WHAT YOU ARE ASKED TO DO: Take the lines below beginning at the line that has "Given: Click the C4 collection logo heading" and stopping after the line that has "Task: Expand the", and print them exactly as they are, with no other lines.

Saved data entries:
········
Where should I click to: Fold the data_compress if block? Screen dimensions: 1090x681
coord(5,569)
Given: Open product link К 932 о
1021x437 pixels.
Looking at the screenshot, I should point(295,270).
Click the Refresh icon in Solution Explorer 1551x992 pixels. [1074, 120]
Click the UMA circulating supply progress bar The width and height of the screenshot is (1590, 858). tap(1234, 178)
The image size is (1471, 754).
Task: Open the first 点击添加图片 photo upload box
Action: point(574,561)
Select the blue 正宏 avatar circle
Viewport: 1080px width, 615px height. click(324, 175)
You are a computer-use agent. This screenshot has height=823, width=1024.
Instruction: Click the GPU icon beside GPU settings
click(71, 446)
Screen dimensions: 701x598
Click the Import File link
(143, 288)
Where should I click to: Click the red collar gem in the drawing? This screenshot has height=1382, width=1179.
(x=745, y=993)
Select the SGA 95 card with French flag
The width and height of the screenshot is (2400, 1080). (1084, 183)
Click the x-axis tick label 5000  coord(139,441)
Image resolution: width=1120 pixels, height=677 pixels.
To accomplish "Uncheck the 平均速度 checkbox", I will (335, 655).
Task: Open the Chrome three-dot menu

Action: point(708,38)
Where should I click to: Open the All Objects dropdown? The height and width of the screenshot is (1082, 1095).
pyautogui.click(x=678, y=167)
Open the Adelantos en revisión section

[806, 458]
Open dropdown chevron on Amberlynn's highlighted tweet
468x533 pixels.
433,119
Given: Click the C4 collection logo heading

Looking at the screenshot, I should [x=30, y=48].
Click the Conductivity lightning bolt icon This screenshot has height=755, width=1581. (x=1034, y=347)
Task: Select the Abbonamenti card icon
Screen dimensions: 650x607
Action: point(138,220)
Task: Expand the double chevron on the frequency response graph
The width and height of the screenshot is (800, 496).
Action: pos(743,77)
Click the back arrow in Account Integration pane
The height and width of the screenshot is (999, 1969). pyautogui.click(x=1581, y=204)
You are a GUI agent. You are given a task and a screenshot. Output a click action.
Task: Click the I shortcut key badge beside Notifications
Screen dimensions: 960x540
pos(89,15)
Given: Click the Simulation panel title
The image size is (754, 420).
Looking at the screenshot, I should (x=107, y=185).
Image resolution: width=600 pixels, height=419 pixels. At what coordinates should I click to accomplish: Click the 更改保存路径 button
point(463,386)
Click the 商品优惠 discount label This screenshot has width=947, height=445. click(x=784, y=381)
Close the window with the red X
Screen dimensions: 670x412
········
TASK ANSWER:
Given: Click the C4 collection logo heading

Looking at the screenshot, I should [x=30, y=48].
Click the Conductivity lightning bolt icon This screenshot has height=755, width=1581. (x=1034, y=347)
Task: Select the Abbonamenti card icon
Screen dimensions: 650x607
Action: point(138,220)
Task: Expand the double chevron on the frequency response graph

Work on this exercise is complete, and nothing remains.